(課題): 以下のデータから、「each」という語を含む行を一つ残らず抜き出すこと。

***

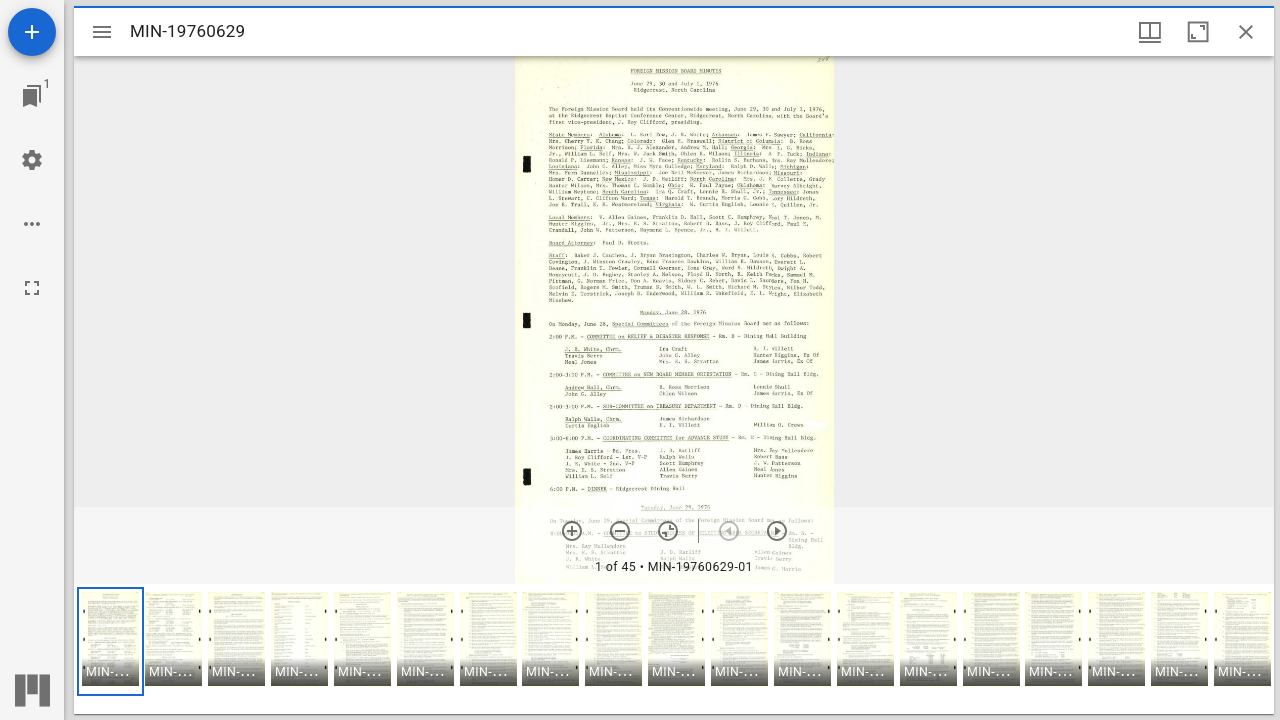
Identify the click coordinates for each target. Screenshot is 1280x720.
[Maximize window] (1198, 32)
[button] (110, 641)
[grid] (674, 649)
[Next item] (777, 531)
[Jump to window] (32, 96)
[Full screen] (32, 288)
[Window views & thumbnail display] (1150, 32)
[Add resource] (32, 32)
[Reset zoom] (668, 531)
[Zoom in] (572, 531)
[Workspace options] (32, 224)
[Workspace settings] (32, 160)
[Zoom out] (620, 531)
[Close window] (1246, 32)
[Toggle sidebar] (102, 32)
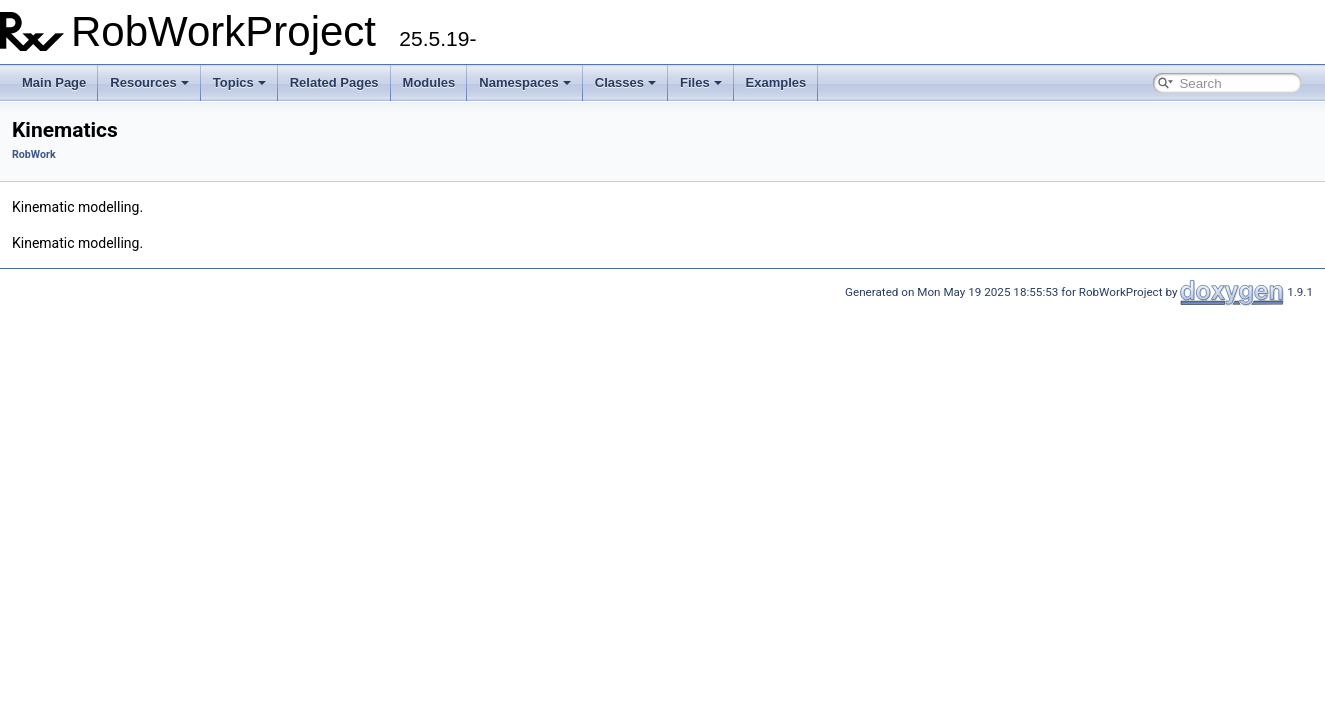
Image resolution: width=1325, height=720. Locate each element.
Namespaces (525, 82)
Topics (239, 82)
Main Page (54, 82)
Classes (625, 82)
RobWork (34, 154)
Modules (429, 82)
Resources (149, 82)
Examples (776, 82)
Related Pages (334, 82)
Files (701, 82)
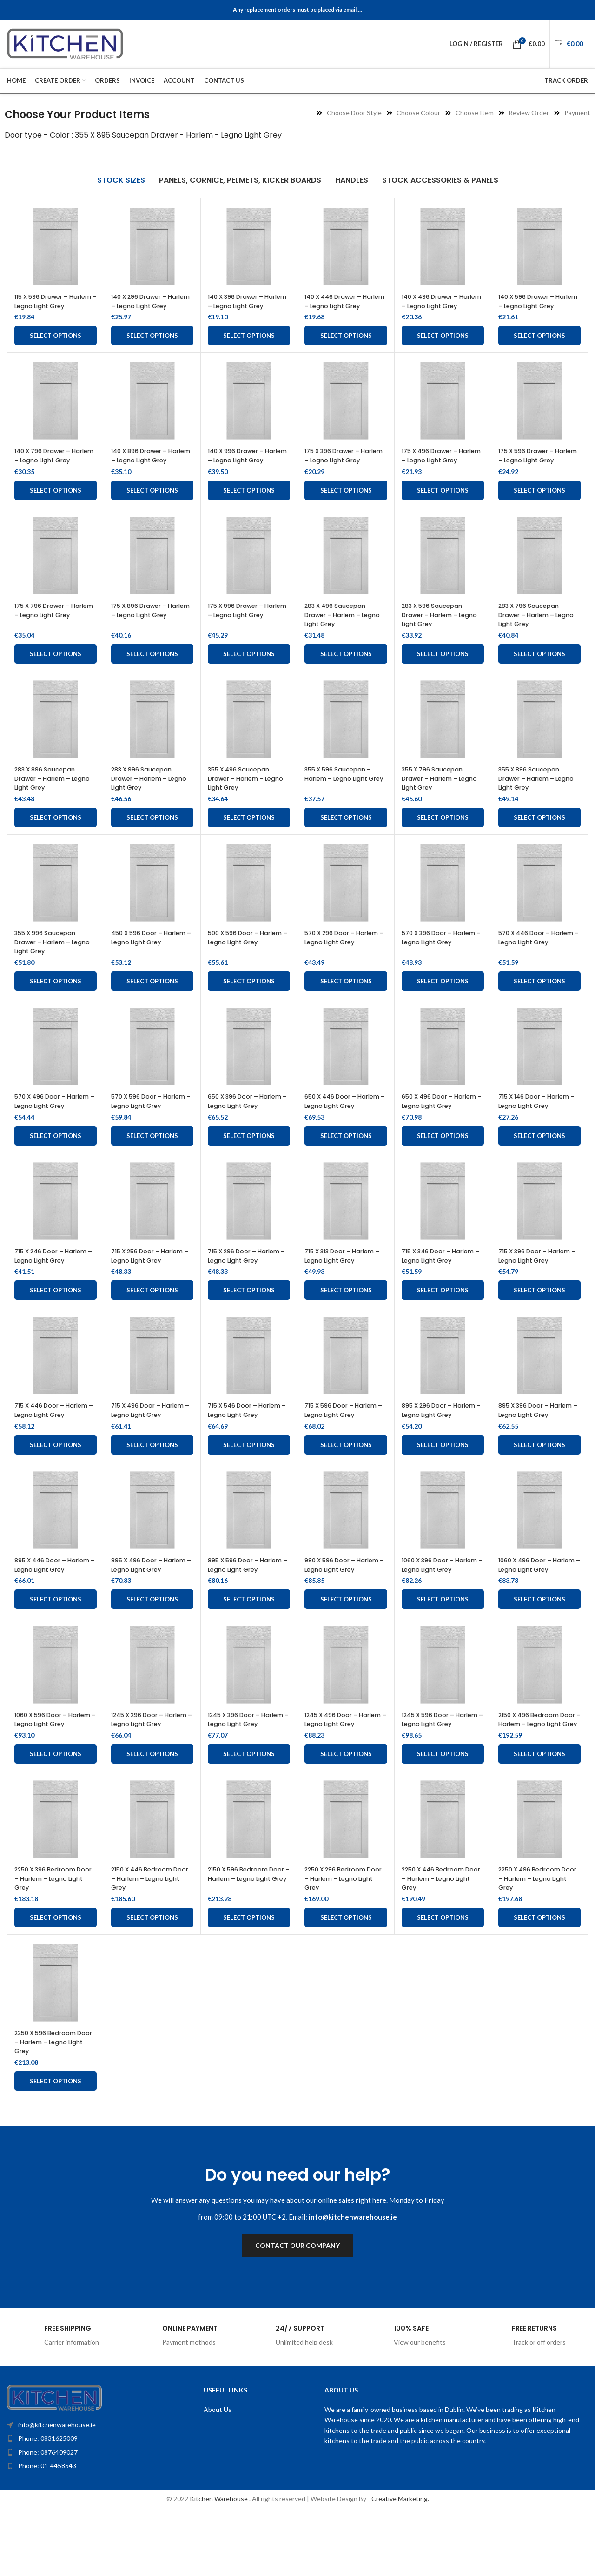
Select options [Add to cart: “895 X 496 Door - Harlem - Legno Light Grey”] (152, 1654)
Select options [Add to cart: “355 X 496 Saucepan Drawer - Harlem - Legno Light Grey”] (249, 835)
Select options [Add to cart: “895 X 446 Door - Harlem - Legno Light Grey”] (55, 1654)
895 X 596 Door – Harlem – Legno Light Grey (243, 1614)
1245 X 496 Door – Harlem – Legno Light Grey (339, 1778)
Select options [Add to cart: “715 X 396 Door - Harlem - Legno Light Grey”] (539, 1327)
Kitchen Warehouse (219, 2563)
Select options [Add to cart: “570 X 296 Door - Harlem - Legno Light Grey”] (346, 999)
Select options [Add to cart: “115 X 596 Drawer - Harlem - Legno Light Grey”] (55, 345)
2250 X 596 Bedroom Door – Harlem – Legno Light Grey (53, 2105)
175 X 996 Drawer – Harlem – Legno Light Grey (243, 632)
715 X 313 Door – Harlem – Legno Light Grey (344, 1283)
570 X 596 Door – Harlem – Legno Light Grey (146, 1124)
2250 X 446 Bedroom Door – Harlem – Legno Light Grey (440, 1942)
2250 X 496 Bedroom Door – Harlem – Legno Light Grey (537, 1942)
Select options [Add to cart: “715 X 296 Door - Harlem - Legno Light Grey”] (249, 1327)
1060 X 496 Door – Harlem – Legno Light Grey (533, 1614)
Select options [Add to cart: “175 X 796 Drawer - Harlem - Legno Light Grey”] (55, 672)
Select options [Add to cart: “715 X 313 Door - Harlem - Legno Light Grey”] (346, 1327)
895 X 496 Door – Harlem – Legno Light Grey (146, 1614)
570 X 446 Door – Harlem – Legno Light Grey (533, 960)
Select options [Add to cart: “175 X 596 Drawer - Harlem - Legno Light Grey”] (539, 508)
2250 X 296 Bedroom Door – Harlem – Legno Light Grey (343, 1942)
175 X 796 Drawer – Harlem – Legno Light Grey (49, 632)
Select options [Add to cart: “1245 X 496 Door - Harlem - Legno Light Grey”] (346, 1817)
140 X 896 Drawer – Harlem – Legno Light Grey (146, 469)
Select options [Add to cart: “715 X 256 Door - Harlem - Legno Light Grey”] (152, 1327)
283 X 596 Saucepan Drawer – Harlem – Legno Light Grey (436, 632)
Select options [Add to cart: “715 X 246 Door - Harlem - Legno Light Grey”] (55, 1327)
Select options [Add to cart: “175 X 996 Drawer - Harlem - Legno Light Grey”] (249, 672)
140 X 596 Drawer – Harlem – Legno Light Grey (533, 305)
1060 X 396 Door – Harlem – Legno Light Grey (437, 1614)
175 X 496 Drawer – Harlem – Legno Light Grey (437, 469)
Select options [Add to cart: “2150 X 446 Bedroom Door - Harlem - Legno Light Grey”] (152, 1981)
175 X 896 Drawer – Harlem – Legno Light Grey (146, 632)
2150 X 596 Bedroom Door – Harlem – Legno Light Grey (246, 1942)
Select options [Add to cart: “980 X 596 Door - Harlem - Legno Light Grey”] (346, 1654)
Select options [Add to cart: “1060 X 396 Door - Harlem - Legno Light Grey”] (443, 1654)
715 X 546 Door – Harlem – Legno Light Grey (243, 1451)
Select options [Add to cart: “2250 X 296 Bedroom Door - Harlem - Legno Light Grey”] (346, 1981)
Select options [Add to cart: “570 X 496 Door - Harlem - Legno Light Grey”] (55, 1163)
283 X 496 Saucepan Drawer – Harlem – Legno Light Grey (339, 632)
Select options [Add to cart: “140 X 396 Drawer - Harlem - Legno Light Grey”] (249, 345)
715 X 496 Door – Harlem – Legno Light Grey (146, 1451)
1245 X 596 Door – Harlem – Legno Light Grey (437, 1778)
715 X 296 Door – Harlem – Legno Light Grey (249, 1283)
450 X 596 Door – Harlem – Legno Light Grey (146, 960)
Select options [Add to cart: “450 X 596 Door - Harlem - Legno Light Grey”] (152, 999)
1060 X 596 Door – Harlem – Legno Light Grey (49, 1778)
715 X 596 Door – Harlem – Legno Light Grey (345, 1446)
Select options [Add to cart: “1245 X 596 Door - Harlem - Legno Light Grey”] (443, 1817)
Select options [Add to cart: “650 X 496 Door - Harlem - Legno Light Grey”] (443, 1163)
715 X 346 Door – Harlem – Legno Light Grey (437, 1287)
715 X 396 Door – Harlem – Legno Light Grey (539, 1283)
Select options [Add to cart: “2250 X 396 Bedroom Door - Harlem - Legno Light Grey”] (55, 1981)
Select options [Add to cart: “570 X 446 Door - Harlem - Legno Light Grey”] (539, 999)
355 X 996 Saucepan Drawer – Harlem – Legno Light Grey (49, 960)
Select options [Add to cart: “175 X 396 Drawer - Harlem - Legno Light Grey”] (346, 508)
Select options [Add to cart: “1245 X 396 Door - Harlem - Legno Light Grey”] (249, 1817)
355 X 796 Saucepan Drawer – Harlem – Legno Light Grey (436, 796)
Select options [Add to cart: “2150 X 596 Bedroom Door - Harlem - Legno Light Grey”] (249, 1981)
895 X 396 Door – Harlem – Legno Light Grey (533, 1451)
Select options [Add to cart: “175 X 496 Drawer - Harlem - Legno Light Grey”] (443, 508)
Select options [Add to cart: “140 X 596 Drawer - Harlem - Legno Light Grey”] (539, 345)
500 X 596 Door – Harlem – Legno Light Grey (243, 960)
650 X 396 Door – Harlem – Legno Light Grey (243, 1124)
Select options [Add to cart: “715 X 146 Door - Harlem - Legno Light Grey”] (539, 1163)
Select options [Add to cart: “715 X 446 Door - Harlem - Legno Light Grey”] (55, 1490)
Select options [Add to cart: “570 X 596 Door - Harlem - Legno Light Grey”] (152, 1163)
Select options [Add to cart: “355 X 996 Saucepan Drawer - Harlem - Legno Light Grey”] (55, 999)
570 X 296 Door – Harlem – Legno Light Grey (339, 960)
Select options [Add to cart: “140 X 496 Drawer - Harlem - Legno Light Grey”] (443, 345)
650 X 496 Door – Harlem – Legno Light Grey (437, 1124)
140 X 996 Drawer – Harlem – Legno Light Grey (243, 469)
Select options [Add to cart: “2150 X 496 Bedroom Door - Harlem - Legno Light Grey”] (539, 1817)
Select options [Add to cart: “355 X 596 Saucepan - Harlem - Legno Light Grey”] (346, 835)
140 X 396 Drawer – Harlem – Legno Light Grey (243, 305)
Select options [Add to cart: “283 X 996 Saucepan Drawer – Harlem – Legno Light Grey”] (152, 835)
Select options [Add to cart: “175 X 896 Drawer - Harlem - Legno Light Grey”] (152, 672)
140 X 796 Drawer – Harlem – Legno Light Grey (49, 469)
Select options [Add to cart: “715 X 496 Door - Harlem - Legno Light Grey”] (152, 1490)
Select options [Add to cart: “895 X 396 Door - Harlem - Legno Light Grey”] (539, 1490)
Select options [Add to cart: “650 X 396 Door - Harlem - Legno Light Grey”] (249, 1163)
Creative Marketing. (400, 2563)
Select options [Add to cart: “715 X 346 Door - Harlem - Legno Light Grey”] (443, 1327)
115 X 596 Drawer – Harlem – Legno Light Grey (49, 305)
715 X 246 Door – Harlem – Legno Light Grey (49, 1287)
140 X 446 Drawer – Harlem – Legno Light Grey (339, 305)
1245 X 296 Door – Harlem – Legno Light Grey (146, 1778)
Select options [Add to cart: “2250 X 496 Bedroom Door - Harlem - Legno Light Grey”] (539, 1981)
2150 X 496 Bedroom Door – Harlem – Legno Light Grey (537, 1778)
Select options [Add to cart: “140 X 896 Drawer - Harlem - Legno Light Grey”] (152, 508)
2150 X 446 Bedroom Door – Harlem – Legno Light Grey (150, 1942)
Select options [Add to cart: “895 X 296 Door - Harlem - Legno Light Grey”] (443, 1490)
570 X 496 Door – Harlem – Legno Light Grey (49, 1124)
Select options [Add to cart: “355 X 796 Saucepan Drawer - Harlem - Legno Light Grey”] (443, 835)
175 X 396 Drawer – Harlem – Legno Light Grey (339, 469)
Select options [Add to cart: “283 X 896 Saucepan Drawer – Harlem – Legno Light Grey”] (55, 835)
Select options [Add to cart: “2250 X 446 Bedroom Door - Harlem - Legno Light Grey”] (443, 1981)
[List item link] (86, 2502)
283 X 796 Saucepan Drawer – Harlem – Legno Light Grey (533, 632)
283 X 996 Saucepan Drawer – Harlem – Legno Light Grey (145, 796)
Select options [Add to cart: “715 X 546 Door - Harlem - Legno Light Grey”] (249, 1490)
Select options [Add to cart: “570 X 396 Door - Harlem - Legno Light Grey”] (443, 999)
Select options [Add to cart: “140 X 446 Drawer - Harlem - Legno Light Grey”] (346, 345)
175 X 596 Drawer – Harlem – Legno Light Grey (533, 469)
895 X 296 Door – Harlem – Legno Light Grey (437, 1451)
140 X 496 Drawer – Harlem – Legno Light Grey (437, 305)
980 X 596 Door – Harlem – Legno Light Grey (339, 1614)
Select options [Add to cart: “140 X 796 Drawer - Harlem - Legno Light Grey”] (55, 508)
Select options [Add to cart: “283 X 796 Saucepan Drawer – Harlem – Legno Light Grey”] (539, 672)
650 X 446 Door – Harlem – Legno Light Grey (339, 1124)
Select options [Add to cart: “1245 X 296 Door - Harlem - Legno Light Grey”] (152, 1817)
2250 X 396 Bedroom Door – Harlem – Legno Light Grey (53, 1942)
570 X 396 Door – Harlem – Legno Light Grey (437, 960)
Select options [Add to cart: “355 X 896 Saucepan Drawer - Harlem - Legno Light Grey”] (539, 835)
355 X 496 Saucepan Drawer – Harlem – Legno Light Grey (243, 796)
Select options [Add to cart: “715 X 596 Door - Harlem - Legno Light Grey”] (346, 1490)
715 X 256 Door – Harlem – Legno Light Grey (152, 1283)
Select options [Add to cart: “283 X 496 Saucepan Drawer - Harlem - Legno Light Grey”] (346, 672)
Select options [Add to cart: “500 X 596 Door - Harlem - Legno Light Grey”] (249, 999)
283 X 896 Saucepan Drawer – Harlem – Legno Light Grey (49, 796)
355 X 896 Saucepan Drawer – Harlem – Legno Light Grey (533, 796)
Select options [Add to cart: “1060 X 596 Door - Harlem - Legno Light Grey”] (55, 1817)
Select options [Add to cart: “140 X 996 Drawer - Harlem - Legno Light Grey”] (249, 508)
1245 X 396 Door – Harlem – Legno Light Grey (243, 1778)
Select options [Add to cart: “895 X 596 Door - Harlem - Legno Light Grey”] (249, 1654)
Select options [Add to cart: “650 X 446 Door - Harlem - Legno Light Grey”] (346, 1163)
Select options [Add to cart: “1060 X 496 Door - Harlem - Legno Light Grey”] (539, 1654)
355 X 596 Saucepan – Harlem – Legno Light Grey (342, 796)
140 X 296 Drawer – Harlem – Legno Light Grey (146, 305)
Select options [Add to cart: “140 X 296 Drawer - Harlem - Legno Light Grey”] (152, 345)
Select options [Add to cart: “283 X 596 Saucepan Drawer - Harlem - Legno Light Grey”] (443, 672)
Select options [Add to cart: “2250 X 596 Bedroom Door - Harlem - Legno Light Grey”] (55, 2144)
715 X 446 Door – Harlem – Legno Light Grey (49, 1451)
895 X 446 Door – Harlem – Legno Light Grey (49, 1614)
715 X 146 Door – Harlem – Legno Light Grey (538, 1119)
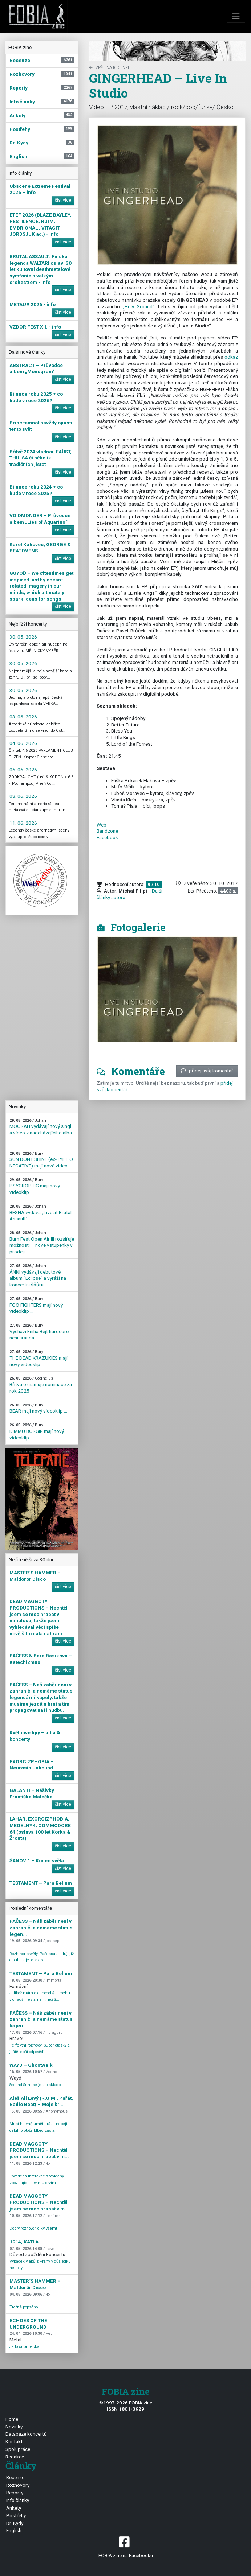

***

(回答):
Identify the click coordinates for each target. Screenshot is 1280x720.
Image resolution: width=1325, height=720. Locate each element.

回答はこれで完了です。